Comentaba una señora hace unas semanas que se encontraba mal desde que había oído que los niños finlandeses no van a aprender a escribir a mano, que directamente se les va a poner sobre un teclado. La noticia salió a principios del mes de diciembre pasado, concretamente en un informativo de sobremesa y a muchos se nos quedó el postre a medio camino.
La perplejidad inicial dio paso a la sonrisa jocosa y descreída, porque eso cómo va a ser, nos preguntamos. Y mientras ladeábamos la cabeza echándola hacia atrás diciendo “venga ya” -coletilla ocurrente y encantadora, como casi todo lo andaluz- no se nos despegaba la imagen de esos bebés en una guardería presionando las teclas de vivos colores con sus deditos finos, chicos y blandos. Por lo visto se trata de una realidad que se pondrá en práctica allí el próximo curso. Si se extiende, si llegara aquí…
Imaginemos que el lápiz, la goma y el cuaderno desaparecen de los parvularios, que en su lugar los niños se conectan a la pantalla desde que se despiertan. Es lo que hacen, dirá alguno. No le falta razón, pero ya tienen unos años cumplidos y, aunque niños, son capaces de razonar cuando les conviene. Si no aprenden a escribir de manera tradicional, cómo desarrollarán y dominarán el pulso, cómo van a anotar apresuradamente un recordatorio. En el teléfono, responderá alguien. Bien, pero no siempre estará operativo.
Si esta innovación educativa se extiende, el niño pequeño se perderá muchas cosas. Nuestra generación, los que dejamos atrás los cincuenta, no conocimos la pizarra y el pizarrín pero disfrutamos del rasgueo suave del lápiz sobre la hoja blanca surcada por las paralelas que nos ayudaron a limitar y fijar el tamaño de las letras y los números sin salirnos del espacio. Luego vinieron las libretas de Rubio, los dictados, corregir las faltas de ortografía, repetirlas diez veces y cinco las de acentuación.
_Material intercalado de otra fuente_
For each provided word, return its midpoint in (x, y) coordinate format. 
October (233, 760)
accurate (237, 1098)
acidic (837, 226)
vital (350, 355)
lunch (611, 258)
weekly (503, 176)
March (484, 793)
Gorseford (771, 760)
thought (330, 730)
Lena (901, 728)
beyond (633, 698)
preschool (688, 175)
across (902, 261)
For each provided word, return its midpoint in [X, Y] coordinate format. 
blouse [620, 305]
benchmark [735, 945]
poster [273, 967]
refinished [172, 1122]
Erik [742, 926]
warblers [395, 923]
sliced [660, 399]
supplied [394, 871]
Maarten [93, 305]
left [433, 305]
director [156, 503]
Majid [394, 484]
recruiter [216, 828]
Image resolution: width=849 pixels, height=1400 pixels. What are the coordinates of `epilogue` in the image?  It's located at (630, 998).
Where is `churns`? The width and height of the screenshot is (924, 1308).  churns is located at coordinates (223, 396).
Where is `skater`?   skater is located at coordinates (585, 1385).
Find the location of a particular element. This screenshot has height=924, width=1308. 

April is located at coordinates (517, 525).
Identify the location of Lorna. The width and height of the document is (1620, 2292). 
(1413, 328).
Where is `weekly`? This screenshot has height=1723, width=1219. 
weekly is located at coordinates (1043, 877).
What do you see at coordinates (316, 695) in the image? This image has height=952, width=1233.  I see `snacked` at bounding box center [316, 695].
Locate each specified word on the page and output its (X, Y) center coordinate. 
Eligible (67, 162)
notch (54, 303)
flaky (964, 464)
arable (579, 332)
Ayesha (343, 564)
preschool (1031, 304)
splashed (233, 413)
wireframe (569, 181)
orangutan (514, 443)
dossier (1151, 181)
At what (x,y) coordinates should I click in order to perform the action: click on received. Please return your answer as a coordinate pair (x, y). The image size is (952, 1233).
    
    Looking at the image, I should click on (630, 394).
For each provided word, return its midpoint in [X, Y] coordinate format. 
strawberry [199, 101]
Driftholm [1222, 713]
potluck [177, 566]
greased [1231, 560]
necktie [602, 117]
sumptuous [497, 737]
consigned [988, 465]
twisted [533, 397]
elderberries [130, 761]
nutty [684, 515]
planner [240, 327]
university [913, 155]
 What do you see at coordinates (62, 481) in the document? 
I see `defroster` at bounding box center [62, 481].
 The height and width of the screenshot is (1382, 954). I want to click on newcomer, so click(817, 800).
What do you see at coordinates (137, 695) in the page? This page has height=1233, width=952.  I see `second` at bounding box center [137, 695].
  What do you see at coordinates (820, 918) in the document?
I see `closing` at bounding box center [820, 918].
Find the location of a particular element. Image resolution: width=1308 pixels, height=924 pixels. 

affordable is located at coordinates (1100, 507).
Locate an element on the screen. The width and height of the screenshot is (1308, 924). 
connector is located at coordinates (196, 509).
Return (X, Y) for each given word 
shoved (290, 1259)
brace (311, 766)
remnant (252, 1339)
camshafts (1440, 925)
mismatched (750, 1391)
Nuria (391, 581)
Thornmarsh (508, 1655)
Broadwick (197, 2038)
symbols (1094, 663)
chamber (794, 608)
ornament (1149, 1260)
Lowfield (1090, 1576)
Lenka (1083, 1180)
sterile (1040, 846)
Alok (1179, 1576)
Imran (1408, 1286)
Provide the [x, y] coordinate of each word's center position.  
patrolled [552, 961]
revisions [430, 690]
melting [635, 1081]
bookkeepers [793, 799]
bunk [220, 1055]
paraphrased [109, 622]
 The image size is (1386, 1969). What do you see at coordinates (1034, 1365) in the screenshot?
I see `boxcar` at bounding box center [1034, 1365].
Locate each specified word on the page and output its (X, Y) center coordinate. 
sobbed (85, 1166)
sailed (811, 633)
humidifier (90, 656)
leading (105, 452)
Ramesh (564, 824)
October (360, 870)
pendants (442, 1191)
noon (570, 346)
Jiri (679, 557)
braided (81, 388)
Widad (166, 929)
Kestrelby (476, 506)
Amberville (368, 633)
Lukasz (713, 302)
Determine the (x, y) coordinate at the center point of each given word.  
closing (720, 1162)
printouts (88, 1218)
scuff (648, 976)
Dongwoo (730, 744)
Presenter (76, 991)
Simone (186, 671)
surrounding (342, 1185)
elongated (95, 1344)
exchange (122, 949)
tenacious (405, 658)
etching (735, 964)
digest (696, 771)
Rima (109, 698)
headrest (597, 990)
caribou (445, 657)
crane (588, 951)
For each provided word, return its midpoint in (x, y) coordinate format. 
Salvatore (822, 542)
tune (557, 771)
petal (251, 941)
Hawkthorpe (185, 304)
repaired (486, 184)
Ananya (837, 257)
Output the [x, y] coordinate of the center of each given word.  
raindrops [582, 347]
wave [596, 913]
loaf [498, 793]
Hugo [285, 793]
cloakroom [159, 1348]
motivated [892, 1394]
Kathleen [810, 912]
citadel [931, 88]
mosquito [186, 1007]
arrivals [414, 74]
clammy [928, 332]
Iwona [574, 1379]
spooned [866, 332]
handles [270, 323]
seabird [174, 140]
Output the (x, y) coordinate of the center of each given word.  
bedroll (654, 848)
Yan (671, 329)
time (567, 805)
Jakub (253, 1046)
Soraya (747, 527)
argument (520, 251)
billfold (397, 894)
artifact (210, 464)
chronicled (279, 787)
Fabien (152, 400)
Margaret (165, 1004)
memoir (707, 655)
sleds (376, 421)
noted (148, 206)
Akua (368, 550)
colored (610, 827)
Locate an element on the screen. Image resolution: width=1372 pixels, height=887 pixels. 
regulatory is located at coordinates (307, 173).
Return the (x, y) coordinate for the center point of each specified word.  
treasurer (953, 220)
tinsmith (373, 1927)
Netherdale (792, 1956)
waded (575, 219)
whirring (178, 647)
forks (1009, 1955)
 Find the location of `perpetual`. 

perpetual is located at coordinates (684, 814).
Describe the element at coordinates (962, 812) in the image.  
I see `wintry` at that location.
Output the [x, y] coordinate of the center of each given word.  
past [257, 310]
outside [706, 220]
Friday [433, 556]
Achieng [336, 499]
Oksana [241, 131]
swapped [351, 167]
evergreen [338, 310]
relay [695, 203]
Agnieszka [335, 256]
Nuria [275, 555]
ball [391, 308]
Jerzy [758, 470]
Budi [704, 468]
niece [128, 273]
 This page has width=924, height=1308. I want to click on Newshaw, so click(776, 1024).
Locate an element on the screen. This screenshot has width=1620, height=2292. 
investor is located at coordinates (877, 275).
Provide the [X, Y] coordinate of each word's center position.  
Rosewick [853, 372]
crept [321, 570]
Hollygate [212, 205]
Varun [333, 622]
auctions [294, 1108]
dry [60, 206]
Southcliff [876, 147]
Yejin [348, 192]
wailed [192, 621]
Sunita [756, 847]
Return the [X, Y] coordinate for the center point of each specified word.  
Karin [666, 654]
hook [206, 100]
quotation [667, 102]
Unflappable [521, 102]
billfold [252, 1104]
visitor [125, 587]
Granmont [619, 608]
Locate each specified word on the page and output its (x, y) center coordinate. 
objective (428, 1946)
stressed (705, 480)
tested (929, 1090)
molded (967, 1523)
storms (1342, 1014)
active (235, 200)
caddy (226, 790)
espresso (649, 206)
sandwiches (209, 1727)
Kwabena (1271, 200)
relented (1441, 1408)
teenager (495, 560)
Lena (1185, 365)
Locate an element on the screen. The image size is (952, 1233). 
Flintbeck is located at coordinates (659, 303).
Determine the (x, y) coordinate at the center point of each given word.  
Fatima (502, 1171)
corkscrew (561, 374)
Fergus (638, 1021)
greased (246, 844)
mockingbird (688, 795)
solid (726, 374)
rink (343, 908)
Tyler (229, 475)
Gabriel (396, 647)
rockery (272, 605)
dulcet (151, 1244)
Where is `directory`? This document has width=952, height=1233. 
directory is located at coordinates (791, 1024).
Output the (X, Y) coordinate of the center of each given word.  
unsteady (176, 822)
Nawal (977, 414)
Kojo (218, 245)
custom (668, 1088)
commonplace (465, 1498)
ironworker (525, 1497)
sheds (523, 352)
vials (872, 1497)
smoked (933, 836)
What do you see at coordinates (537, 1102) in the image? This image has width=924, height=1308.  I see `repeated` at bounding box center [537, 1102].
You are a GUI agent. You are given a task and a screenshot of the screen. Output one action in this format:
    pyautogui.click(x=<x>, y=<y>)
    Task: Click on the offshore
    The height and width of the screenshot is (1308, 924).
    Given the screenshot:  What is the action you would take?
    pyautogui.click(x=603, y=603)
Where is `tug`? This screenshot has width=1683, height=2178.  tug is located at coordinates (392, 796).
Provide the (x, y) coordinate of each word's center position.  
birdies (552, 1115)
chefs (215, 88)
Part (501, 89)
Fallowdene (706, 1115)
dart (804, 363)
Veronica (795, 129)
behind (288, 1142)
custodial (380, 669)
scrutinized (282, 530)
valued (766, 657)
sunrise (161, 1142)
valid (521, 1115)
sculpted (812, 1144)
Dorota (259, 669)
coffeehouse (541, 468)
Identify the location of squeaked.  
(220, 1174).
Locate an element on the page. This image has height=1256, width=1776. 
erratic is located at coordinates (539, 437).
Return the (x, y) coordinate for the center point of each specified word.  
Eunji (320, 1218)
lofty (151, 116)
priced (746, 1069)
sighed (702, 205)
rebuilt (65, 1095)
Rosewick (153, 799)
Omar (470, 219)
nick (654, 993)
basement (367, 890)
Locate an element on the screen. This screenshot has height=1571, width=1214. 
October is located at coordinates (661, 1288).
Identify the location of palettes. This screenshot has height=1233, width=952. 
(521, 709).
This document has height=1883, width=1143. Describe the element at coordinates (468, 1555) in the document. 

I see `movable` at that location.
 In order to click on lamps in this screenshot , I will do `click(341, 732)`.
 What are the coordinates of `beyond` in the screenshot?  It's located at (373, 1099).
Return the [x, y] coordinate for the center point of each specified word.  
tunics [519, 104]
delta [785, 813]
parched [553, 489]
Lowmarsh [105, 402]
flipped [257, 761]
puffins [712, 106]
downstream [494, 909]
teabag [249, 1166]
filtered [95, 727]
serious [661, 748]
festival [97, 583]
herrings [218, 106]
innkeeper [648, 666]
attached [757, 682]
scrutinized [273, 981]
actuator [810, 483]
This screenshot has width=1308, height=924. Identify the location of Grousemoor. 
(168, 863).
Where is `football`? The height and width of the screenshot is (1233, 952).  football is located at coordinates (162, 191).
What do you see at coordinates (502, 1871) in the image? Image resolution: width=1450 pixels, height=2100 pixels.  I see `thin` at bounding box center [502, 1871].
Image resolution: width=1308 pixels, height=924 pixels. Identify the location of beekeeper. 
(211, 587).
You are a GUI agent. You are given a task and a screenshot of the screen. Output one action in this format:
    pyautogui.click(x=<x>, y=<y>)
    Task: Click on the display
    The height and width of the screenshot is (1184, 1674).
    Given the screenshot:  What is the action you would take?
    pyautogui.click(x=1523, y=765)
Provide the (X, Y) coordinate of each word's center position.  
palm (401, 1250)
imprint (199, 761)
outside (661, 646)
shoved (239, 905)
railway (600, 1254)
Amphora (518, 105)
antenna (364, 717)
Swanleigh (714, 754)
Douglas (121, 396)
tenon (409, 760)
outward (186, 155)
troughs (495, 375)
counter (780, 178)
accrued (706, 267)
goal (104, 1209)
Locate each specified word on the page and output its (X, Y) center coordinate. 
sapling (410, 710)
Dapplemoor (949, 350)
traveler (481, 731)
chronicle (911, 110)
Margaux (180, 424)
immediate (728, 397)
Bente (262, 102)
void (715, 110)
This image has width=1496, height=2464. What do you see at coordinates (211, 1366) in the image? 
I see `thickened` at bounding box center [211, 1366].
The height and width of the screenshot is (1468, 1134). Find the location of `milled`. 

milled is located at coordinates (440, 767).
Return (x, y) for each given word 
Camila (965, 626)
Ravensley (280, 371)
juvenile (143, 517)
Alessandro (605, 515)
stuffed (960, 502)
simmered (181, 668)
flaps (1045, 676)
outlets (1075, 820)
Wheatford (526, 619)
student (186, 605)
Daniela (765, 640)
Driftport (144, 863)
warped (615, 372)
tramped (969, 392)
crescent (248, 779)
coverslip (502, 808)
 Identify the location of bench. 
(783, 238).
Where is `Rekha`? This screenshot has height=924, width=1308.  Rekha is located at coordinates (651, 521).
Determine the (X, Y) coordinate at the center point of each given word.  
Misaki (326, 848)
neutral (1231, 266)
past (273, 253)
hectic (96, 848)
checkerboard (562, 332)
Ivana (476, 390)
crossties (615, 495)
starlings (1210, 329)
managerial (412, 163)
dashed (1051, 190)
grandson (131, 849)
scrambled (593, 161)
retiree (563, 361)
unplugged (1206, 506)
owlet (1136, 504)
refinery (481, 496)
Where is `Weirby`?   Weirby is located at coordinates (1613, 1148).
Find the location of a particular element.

Y qué sensación la de coger la tiza para escribir en la pizarra, borrarla luego y sacudirse las manos.
Al preguntar a un niño si se acuerda de cuando no sabía leer siempre responde negativamente, porque el libro, el lápiz, la goma y el cuaderno forman parte de su vida. Si con menos de un año los ponen a teclear, las palabras que aprendan las representarán mediante percusión, no serán signos trazados nerviosamente por la destreza que empieza a desarrollarse. Sólo aprenderán a escribir a mano las letras por separado, es decir, no gozarán del tiempo, del esfuerzo, la paciencia y el entusiasmo –como apunta el Profesor Hernández Guerrero- que proporciona la práctica de la caligrafía tradicional, borrar una letra o una palabra mal escrita, apreciar la huella del trazo y saber muchos años después que fue nuestro particular palimsesto.
En definitiva, el niño se perderá ver cómo los dedos abrazan un lápiz, la magia de colorear, el arrugamiento del un papel, el olor –y el sabor- de la goma de borrar, las migas por la mesa. A cambio adquirirán rapidez en la escritura táctil, la que se realiza sin mirar, logrando las ciento veinte palabras por minuto, incluso más. Pero este logro, la localización de la tecla con rapidez no demuestra el conocimiento de la mecanografía, arte que necesita tiempo, esfuerzo, paciencia y entusiasmo. Como el de escribir a mano.